I don't get how fans of ISU have against the B1G when a few weeks ago you were happy that the B1G might invite you.
Btw, why are so many ISU fans kissing up to the success of the SEC when your school is in survival mode?

Pretty sure SEC's commissioner and their university AD's know more about the situation than you. If they align the SEC media rights entirely with ESPN, it is because that is the way to maximize their revenue for this round of media rights. Who knows, with the SEC's next package, they might choose another partner. But for now they have to be very happy that ESPN was willing to pay over $300M/year for a timeslot that CBS used to pay $55M. I am sure the Big10 and Pac12 would gladly take a multiplier of 6x on any of their media rights.

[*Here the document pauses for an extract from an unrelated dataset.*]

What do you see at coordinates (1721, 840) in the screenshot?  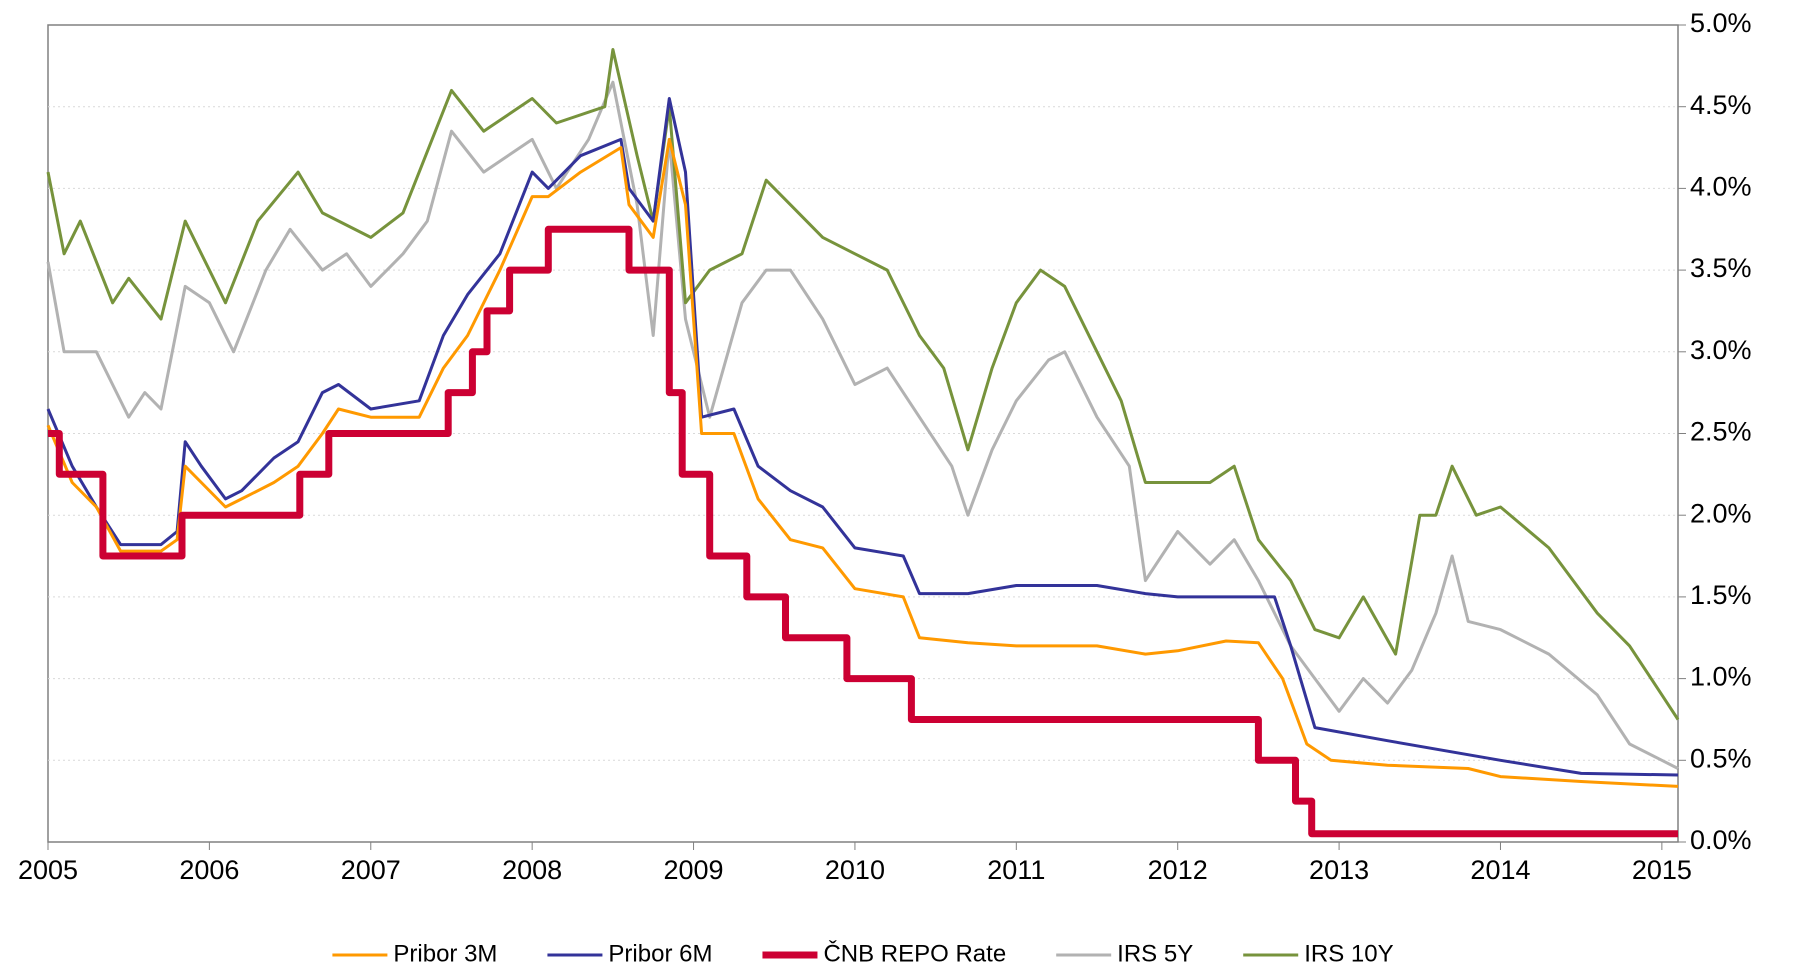 I see `y-tick-label: 0.0%` at bounding box center [1721, 840].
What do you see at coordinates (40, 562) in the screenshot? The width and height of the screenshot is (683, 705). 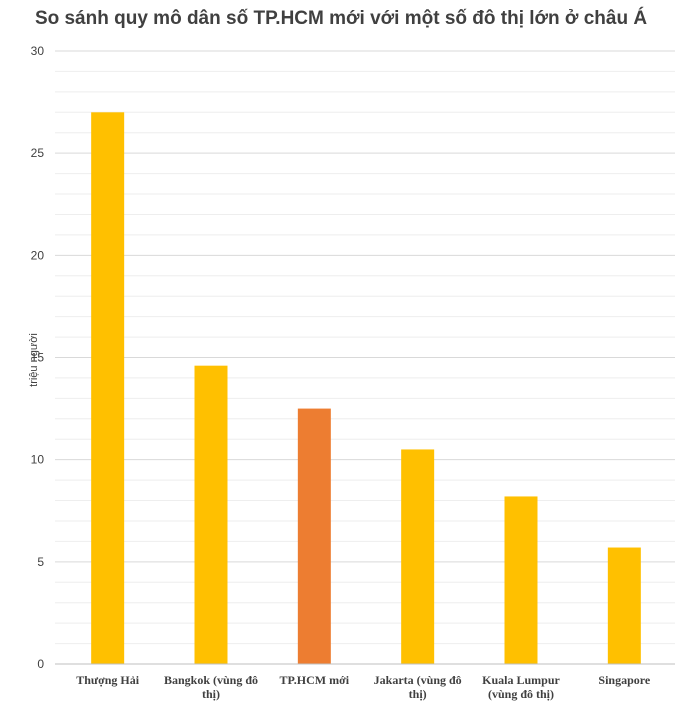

Most ISU fans frustration about the Big10 is that we view ourselves as equal to or better than the Hawks in what happens on the field or court. The potential of being left out of the P5 would be a bitter pill to swallow. I am sure Buff fans would feel the same way if they were on the outside if USC, Oregon and Washington decided to leave the Pac12.

I don't think ISU fans are kissing up to the SEC. When speaking about the financial aspects of college football go forward- the SEC hit it out of the park by adding OU & UT. Demographic trends will only get better for the SEC & ACC schools go forward vs. Big10. Like it or not, pretty likely the SEC will pass the Big10 in TV Revenue. Not sure it matters if the Big10 owns half its network or not. Its not likely they can sell their ownership interest to a third party.